La mise en scène d'Hermann Nitsch:
Du sang, des boyaux, de la rate et du cerveau!
Le catholicisme est une religion dans laquelle le thème du sang joue un rôle central: dans la vie du Christ, le sang de la violence d'abord, avec les scènes de la flagellation ou du couronnement d'épines, avec la crucifixion, les clous plantés dans les pieds et les mains de Jésus, la lance de Longin qui lui perce le flanc, avec les stigmates que porte le Ressuscité, le sang de la Rédemption ensuite avec la dernière cène pendant laquelle le Christ donne son propre sang à boire à ses disciples. Cette même thématique est très présente dans la vie de Saint François qui demande à connaître les souffrances du Christ et reçoit les stigmates. "Ces cinq plaies, écrira Messiaen, qui reproduisent les plaies du Christ, sont le sceau, l'approbation divine de la sainteté de saint François".
Hermann Nitsch, un des fondateurs de l'Actionnisme viénnois (Wiener Aktionismus) est connu pour son Théâtre d'orgies et de mystères (Orgien-Mysterien Theater) et pour ses performances artistiques dans lesquelles il a souvent combiné la simulation de crucifixions d'humains avec l'éviscération de moutons et d'autres animaux. Entre 1962 et 1998, on compte une centaine de performances du genre. Dans l'Actionnisme, le corps humain est envisagé et utilisé différemment par les artistes: l'Actionnisme implique le corps dans la création artistique de manière nouvelle; le corps n'est plus un simple modèle, il est impliqué dans le processus de création, on parle alors de performance. Le terme Actionnisme vient d'action, synonyme ici de performance. Les actionnistes viennois utilisent le corps (le leur ou celui des autres) souvent de façon outrageante et violente pour la création.

§ CONSIGNES:
**A)** Traduisez en anglais la phrase suivante, tirée du texte sur Hermann Nitsch : « Entre 1962 et 1998, on compte une centaine de performances du genre. »
**B)** Rédigez la suite du texte sur Hermann Nitsch en reprenant après sa dernière phrase.
Les entrées qui suivent forment un matériau indépendant du texte sur Hermann Nitsch.

§ ENTRÉES EXTRAITES:
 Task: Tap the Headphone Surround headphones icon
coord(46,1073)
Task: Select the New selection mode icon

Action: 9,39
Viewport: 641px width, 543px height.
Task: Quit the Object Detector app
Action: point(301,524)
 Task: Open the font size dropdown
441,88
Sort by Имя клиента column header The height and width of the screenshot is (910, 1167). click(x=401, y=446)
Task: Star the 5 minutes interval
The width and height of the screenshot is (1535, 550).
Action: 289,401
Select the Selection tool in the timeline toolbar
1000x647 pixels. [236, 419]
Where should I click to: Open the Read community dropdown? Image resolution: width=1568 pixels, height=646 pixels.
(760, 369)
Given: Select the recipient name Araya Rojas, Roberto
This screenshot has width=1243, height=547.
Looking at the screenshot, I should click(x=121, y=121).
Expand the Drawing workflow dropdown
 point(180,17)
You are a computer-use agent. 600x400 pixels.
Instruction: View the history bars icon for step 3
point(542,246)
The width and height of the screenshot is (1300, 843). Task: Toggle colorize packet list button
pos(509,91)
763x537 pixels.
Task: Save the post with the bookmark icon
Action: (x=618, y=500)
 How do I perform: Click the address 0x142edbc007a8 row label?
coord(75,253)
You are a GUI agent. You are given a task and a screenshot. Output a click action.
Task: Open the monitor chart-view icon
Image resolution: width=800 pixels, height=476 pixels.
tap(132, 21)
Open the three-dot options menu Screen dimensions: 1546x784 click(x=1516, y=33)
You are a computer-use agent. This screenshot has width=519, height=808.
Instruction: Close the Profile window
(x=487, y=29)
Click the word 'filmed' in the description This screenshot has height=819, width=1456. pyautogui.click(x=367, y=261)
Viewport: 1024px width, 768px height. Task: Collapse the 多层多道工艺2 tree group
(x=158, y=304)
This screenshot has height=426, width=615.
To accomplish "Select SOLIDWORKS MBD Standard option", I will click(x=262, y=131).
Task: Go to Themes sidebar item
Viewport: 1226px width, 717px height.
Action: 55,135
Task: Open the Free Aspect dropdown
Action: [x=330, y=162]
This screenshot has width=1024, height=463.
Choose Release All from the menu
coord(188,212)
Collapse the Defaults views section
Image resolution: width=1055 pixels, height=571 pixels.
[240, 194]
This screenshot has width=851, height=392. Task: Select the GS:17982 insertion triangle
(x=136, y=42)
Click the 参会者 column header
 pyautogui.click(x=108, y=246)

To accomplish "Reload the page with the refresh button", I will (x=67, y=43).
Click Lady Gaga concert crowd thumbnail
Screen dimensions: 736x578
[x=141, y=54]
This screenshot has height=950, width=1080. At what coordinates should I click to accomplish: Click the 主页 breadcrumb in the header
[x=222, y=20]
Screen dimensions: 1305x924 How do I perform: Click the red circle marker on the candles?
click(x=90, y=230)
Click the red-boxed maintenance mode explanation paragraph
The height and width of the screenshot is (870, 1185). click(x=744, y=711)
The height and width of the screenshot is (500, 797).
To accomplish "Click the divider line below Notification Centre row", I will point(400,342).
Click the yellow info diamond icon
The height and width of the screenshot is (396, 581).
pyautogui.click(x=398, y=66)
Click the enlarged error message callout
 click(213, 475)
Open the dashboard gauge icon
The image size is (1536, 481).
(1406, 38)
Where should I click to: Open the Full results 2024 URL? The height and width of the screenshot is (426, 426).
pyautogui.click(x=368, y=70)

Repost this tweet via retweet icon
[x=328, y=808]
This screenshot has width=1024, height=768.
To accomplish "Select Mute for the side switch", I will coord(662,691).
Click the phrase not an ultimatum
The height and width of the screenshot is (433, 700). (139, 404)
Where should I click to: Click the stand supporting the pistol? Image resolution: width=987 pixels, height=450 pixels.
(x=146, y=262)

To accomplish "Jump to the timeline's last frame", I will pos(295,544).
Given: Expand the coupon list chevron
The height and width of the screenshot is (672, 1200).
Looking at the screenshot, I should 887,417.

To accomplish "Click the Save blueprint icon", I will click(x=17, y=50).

§ CORRIGÉ DES EXERCICES:
**A)** Between 1962 and 1998, there were around a hundred performances of this kind.

**B)**
La première scène est une crucifixion, devant laquelle des figurants déambulent dans l'indifférence. Derrière le crucifié viennent se projeter sur l'écran géant concave qui fait fond de scène une scène de boucherie: le cadavre d'un animal écartelé est éviscéré.C'est cette forme d'art de la scène que Nitsch a importée à Munich pour sa mise en scène du Saint François d'Assise. Aux côtés de l'orchestre, des chanteurs et des choeurs, une bonne vingtaine d'actionnistes crucifient, transportent des croix de crucifiés à bout de bras, ensanglantent, peignent en déversant des récipents remplis de couleurs le long de la paroi du fond de scène ou sur le sol de la scène, un sol qu'ils piétinent de leurs pieds nus par des mouvements aléatoires ou lors d'une marche ordonnée et méditative. Nitsch est en fin de compte venu faire à Munich ce qu'il a toujours fait, rien de neuf sous le soleil de la répétition. Les crucifiés sont nus, les actionnistes déversent des liquides alternativement rouges et blancs dans leurs bouches, le 'sang' dégouline sur les poitrines et vient colorer le sexe.
On doit à Nitschtant  la mise en scène que  les costumes et les décors. Le fond de scène est utilisé comme un écran géant qui déroule un film coloriste en mouvement constant: ce sont d'abord des superpositions de bandes colorées, ce seront ensuite les ailes de l'ange, viendront des images de fleurs ou d'oiseaux par myriades,... Le défilé incessant des couleurs fatigue vite les yeux des spectateurs et détourne  l'attention. Les décors qui sont supposés recevoir et soutenir l'action de l'opéra, conjoints aux performances des actionnistes, finissent par prendre une place telle qu'ils ne servent plus la musique et le chant.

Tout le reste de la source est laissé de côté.